▸ **Your instructions**: The answer must consist solely of the lines from the one containing "Accessories (58, 293)" to the end of the entries below, repeated exactly.

▬▬▬▬▬▬▬▬▬▬

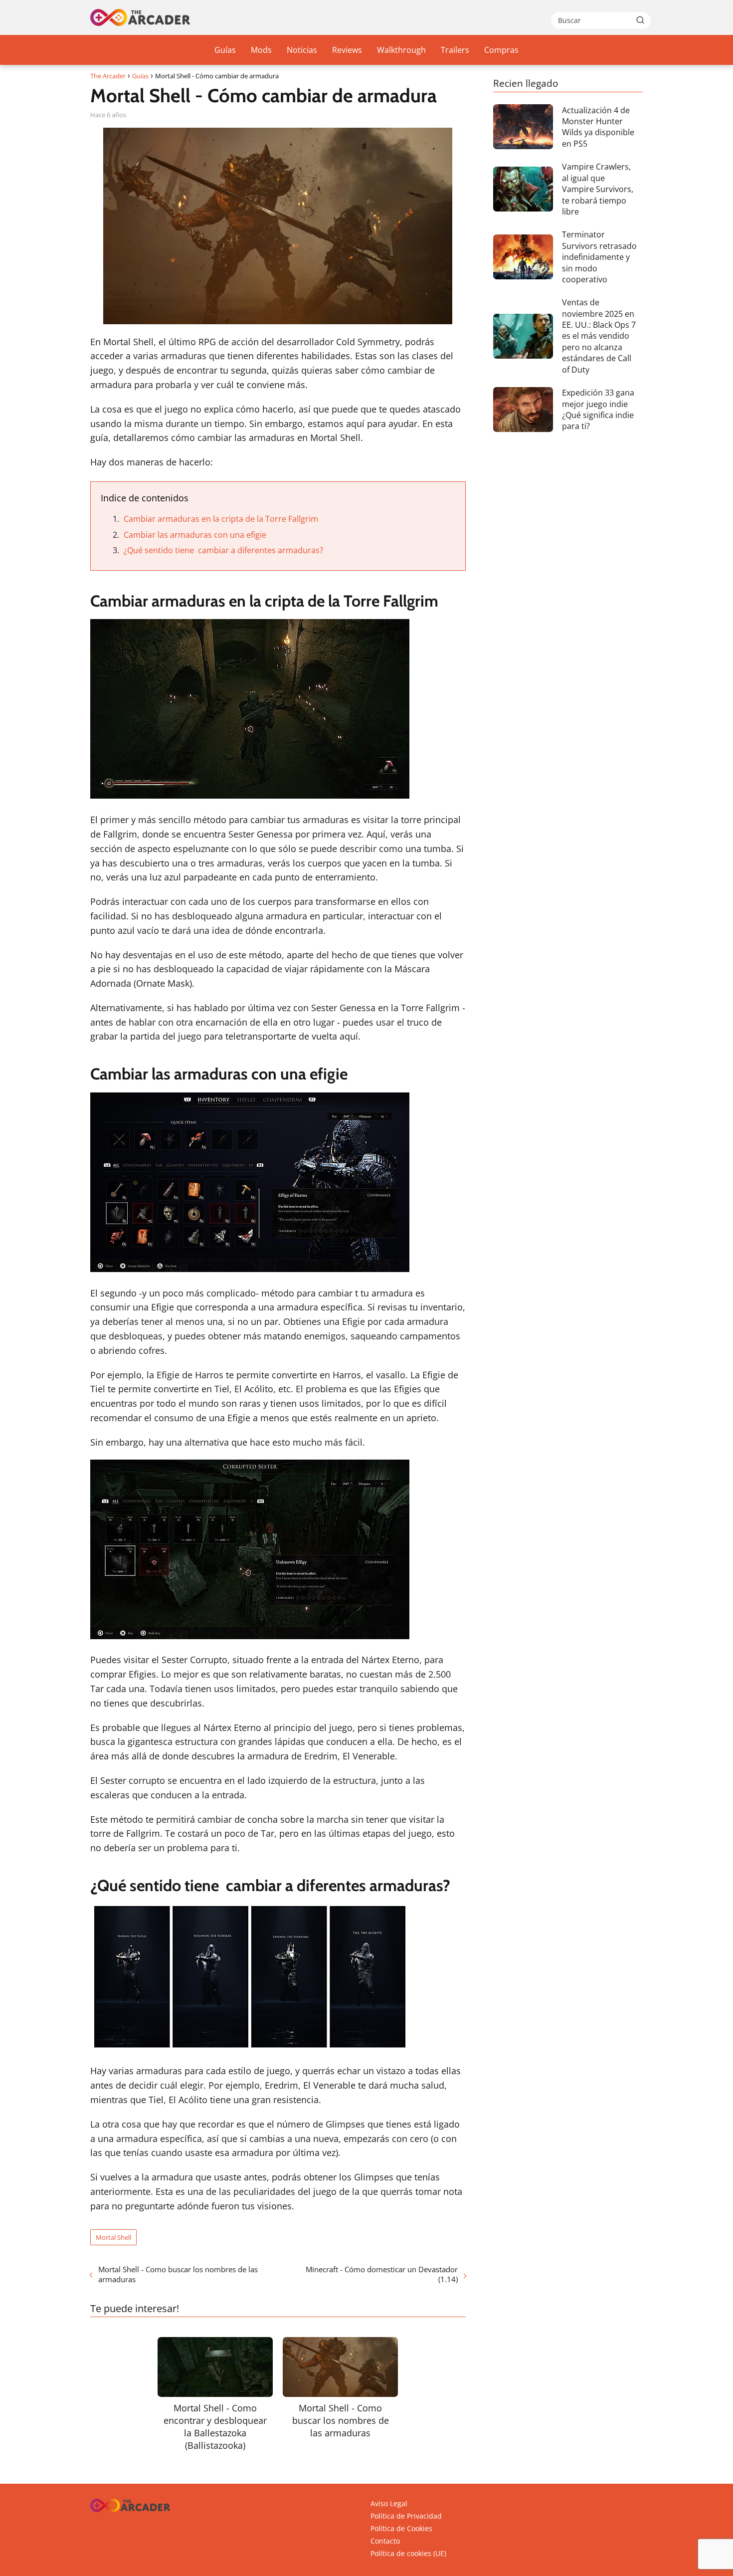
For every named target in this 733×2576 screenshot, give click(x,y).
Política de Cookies (401, 2528)
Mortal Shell (113, 2237)
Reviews (347, 49)
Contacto (385, 2541)
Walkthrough (401, 49)
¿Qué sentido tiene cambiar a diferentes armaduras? (223, 550)
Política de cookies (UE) (408, 2553)
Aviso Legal (388, 2503)
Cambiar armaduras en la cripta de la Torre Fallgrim (221, 518)
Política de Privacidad (406, 2516)
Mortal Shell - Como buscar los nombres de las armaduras (178, 2274)
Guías (225, 49)
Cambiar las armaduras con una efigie (195, 534)
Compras (501, 49)
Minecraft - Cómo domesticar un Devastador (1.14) (381, 2274)
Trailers (455, 49)
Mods (261, 49)
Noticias (302, 49)
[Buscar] (640, 20)
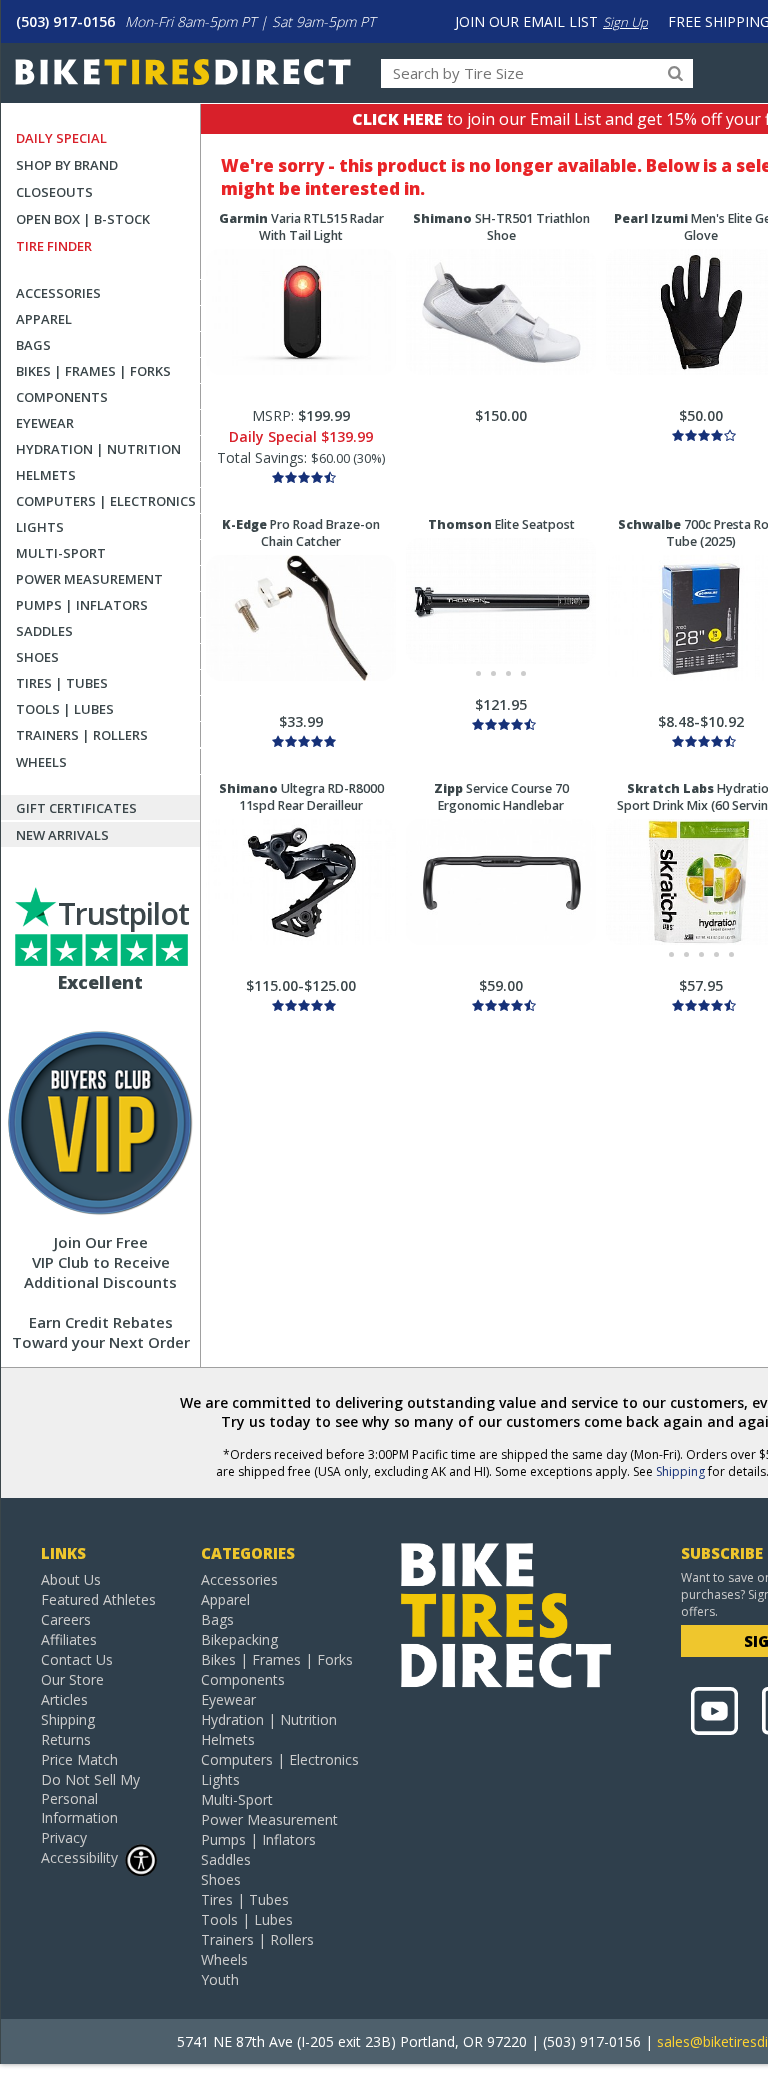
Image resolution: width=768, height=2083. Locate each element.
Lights (40, 527)
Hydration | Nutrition (98, 449)
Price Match (79, 1759)
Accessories (58, 293)
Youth (220, 1979)
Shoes (37, 657)
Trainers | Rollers (82, 735)
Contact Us (77, 1659)
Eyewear (45, 423)
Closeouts (54, 192)
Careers (66, 1619)
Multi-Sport (61, 553)
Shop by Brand (67, 165)
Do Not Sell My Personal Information (90, 1798)
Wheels (41, 762)
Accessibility (79, 1857)
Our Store (72, 1679)
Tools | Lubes (65, 709)
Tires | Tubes (62, 683)
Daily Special (61, 138)
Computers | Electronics (106, 501)
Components (62, 397)
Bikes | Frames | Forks (93, 371)
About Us (71, 1579)
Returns (66, 1739)
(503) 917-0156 (65, 21)
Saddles (44, 631)
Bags (33, 345)
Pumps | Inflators (82, 605)
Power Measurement (89, 579)
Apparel (44, 319)
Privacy (64, 1837)
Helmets (46, 475)
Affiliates (69, 1639)
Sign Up (625, 22)
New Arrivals (62, 835)
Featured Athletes (98, 1599)
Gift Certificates (76, 808)
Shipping (680, 1471)
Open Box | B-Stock (83, 219)
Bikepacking (239, 1639)
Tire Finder (54, 246)
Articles (64, 1699)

▬▬▬▬▬▬▬▬▬▬

▸ **Result**:
Accessories (58, 293)
Youth (220, 1979)
Shoes (37, 657)
Trainers | Rollers (82, 735)
Contact Us (77, 1659)
Eyewear (45, 423)
Closeouts (54, 192)
Careers (66, 1619)
Multi-Sport (61, 553)
Shop by Brand (67, 165)
Do Not Sell My Personal Information (90, 1798)
Wheels (41, 762)
Accessibility (79, 1857)
Our Store (72, 1679)
Tools | Lubes (65, 709)
Tires | Tubes (62, 683)
Daily Special (61, 138)
Computers | Electronics (106, 501)
Components (62, 397)
Bikes | Frames | Forks (93, 371)
About Us (71, 1579)
Returns (66, 1739)
(503) 917-0156 (65, 21)
Saddles (44, 631)
Bags (33, 345)
Pumps | Inflators (82, 605)
Power Measurement (89, 579)
Apparel (44, 319)
Privacy (64, 1837)
Helmets (46, 475)
Affiliates (69, 1639)
Sign Up (625, 22)
New Arrivals (62, 835)
Featured Athletes (98, 1599)
Gift Certificates (76, 808)
Shipping (680, 1471)
Open Box | B-Stock (83, 219)
Bikepacking (239, 1639)
Tire Finder (54, 246)
Articles (64, 1699)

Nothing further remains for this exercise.